Poco a poco me empece a llenar de cafeteras, esos compañeros siempre fieles en las buenas y en las malas, en la salud y la enfermedad, en la pobreza y riqueza. 

Hablar de tantas historias competiría en páginas con _La Guerra y La Paz_, y en este taller literario no tengo tanto tiempo. Basta decir que cuando tuve mi primera crisis nerviosa (con una psoriasis de pilón), jamás se lo atribuí a mi ingesta cotidiana de café. ¡Pinche estrés! Sí, ha de ser eso. ¿Y la gastritis? Ha de ser porque a veces me brinco el desayuno o la cena. ¿Insomnio? Es porque me robas el sueño con tus ojos.

En fin, pirateando al Sr. García Marquez, era la _Crónica de una muerte anunciada_. Si seguía tomando café, sin recato ni medida, en algún momento iba a agotar mi buena suerte. 
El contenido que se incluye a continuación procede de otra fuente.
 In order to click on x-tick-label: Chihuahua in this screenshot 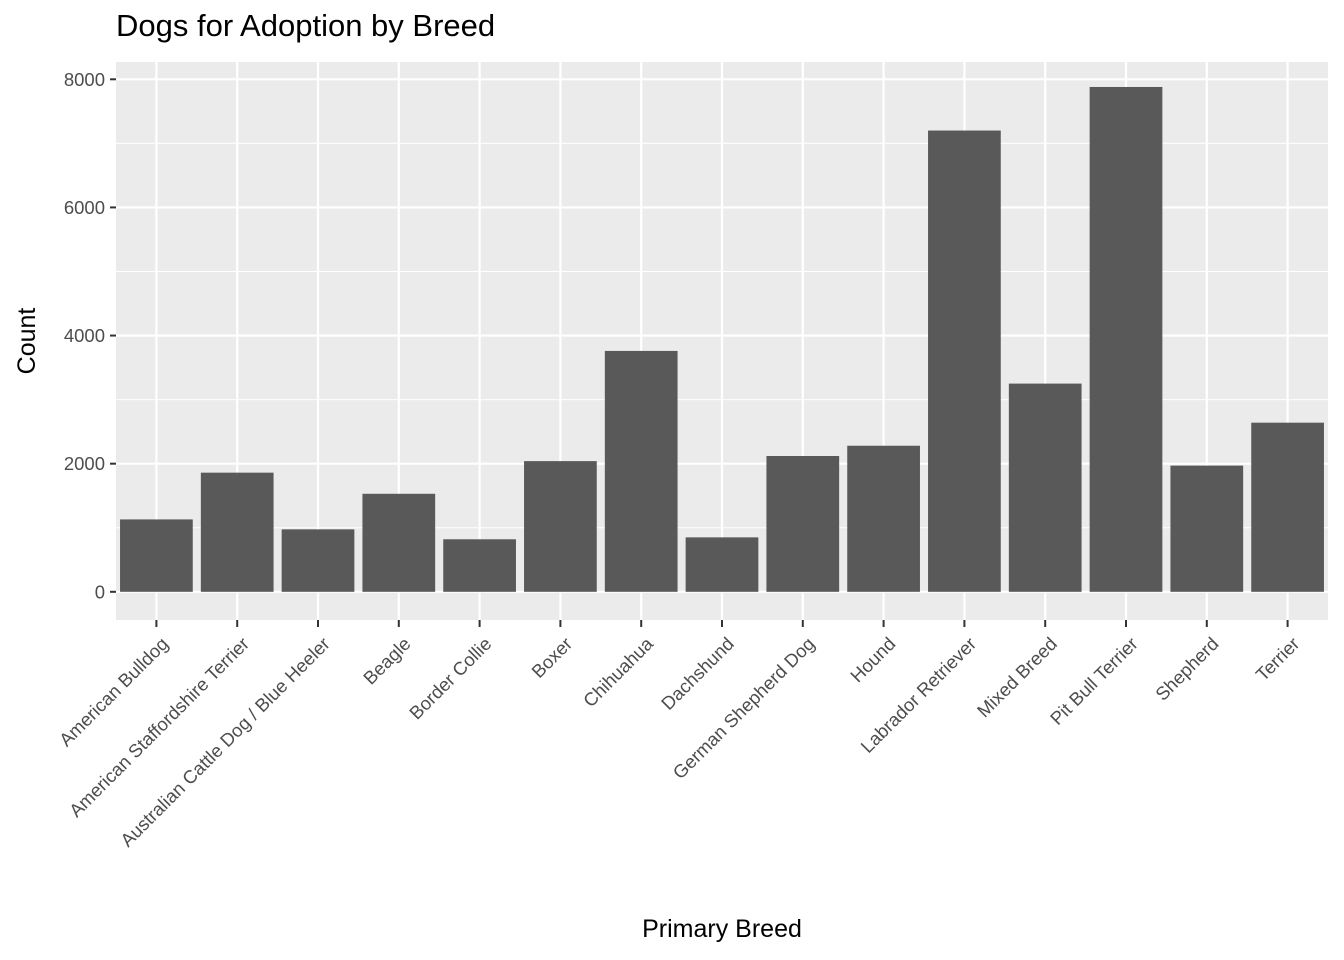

Dicen que “debes encontrar lo que amas y dejar que te mate”, y bueno, yo he sido obediente todas estás décadas, ¿qué se le va a hacer?

Salgo del Mocel y voy directo a mi cafetería favorita. “Hola David. ¿Cómo  estás? Lo mismo de siempre? 

“Sí, por favor, un flat white, pero con leche light deslactosada, aunque no salga bien la espuma, la leche entera me da cólicos”.

Me siento a leer y veo a la gente a mi alrededor. Algunos con sus frapuchinos llenos de azúcar o bebidas gigantes de matcha en polvo. ¡Qué horror!

Si he de morir, moriré contento (eso sí, con mi seguro de vida y gastos médicos al corriente, no quiero dejar problemas).

Así que mis queridos amigos, antes que termine la sesión de hoy … ¿Gustan un cafecito?